VIII THE ELEGANT VENUS
Bond awoke lazily. The feel of the sand reminded him where he was. He glanced at his watch. Ten o’clock. The sun through the round thick leaves of the sea-grape was already hot. A larger shadow moved across the dappled sand in front of his face. Quarrel? Bond shifted his head and peered through the fringe of leaves and grass that concealed him from the beach. He stiffened. His heart missed a beat and then began pounding so that he had to breathe deeply to quieten it. His eyes, as he stared through the blades of grass, were fierce slits.
It was a naked girl, with her back to him. She was not quite naked. She wore a broad leather belt round her waist with a hunting knife in a leather sheath at her right hip. The belt made her nakedness extraordinarily erotic. She stood not more than five yards away on the tideline looking down at something in her hand. She stood in the classical relaxed pose of the nude, all the weight on the right leg and the left knee bent and turning slightly inwards, the head to one side as she examined the things in her hand.
It was a beautiful back. The skin was a very light uniform cafй au lait with the sheen of dull satin. The gentle curve of the backbone was deeply indented, suggesting more powerful muscles than is usual in a woman, and the behind was almost as firm and rounded as a boy’s. The legs were straight and beautiful and no pinkness showed under the slightly lifted left heel. She was not a coloured girl.
Her hair was ash blonde. It was cut to the shoulders and hung there and along the side of her bent cheek in thick wet strands. A green diving mask was pushed back above her forehead, and the green rubber thong bound her hair at the back.
The whole scene, the empty beach, the green and blue sea, the naked girl with the strands of fair hair, reminded Bond of something. He searched his mind. Yes, she was Botticelli’s Venus, seen from behind.
How had she got there? What was she doing? Bond looked up and down the beach. It was not black, he now saw, but a deep chocolate brown. To the right he could see as far as the river mouth, perhaps five hundred yards away. The beach was empty and featureless except for a scattering of small pinkish objects. There were a lot of them, shells of some sort Bond supposed, and they looked decorative against the dark brown background. He looked to the left, to where, twenty yards away, the rocks of the small headland began. Yes, there was a yard or two of groove in the sand where a canoe had been drawn up into the shelter of the rocks. It must have been a light one or she couldn’t have drawn it up alone. Perhaps the girl wasn’t alone. But there was only one set of footprints leading down from the rocks to the sea and another set coming out of the sea and up the beach to where she now stood on the tideline. Did she live here, or had she too sailed over from Jamaica that night? Hell of a thing for a girl to do. Anyway, what in God’s name was she doing here?

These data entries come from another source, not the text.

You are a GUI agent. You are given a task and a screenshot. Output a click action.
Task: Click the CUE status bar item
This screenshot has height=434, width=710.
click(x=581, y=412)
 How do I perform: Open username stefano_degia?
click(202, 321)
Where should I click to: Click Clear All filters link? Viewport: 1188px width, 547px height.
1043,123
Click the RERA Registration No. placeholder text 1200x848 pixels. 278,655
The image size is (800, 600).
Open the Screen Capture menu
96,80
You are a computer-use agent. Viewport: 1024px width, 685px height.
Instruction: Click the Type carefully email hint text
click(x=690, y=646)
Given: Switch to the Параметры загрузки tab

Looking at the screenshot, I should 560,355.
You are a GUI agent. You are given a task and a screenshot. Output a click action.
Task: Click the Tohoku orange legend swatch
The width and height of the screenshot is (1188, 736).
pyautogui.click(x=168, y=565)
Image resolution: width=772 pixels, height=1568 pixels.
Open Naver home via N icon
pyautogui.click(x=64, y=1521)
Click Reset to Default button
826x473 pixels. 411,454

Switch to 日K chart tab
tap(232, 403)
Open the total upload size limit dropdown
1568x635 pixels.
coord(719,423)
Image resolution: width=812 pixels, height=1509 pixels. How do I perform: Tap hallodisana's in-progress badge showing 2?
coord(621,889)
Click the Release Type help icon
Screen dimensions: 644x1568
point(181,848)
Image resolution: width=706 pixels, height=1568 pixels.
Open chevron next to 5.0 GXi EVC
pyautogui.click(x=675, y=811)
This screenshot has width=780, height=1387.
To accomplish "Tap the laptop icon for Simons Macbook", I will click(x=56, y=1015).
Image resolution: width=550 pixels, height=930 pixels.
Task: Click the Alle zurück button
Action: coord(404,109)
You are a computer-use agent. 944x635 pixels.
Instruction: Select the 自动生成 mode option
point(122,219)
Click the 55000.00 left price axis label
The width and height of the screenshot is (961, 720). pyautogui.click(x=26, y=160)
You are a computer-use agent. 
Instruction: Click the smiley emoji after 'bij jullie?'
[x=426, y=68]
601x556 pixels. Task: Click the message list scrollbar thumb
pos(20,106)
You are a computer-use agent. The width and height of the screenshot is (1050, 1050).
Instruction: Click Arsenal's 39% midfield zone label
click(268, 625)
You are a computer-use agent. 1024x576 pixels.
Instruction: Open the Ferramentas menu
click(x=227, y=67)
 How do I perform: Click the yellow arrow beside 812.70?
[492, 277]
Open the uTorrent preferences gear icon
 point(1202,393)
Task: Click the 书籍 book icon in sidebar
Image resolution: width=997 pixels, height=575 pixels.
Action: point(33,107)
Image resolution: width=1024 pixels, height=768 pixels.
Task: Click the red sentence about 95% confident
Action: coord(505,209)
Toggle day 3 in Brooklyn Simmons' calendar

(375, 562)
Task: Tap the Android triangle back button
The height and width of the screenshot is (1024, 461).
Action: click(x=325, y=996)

As if to answer him, the girl made a throwaway gesture of the right hand and scattered a dozen shells on the sand beside her. They were violent pink and seemed to Bond to be the same as he had noticed on the beach. The girl looked down into her left hand and began to whistle softly to herself. There was a happy note of triumph in the whistle. She was whistling ‘Marion’, a plaintive little calypso that has now been cleaned up and made famous outside Jamaica. It had always been one of Bond’s favourites. It went:
All day, all night, Marion,
Sittin’ by the seaside siftin’ sand…
The girl broke off to stretch her arms out in a deep yawn. Bond smiled to himself. He wetted his lips and took up the refrain:
“The water from her eyes could sail a boat, The hair on her head could tie a goat…”
The hands flew down and across her chest. The muscles of her behind bunched with tension. She was listening, her head, still hidden by the curtain of hair, cocked to one side.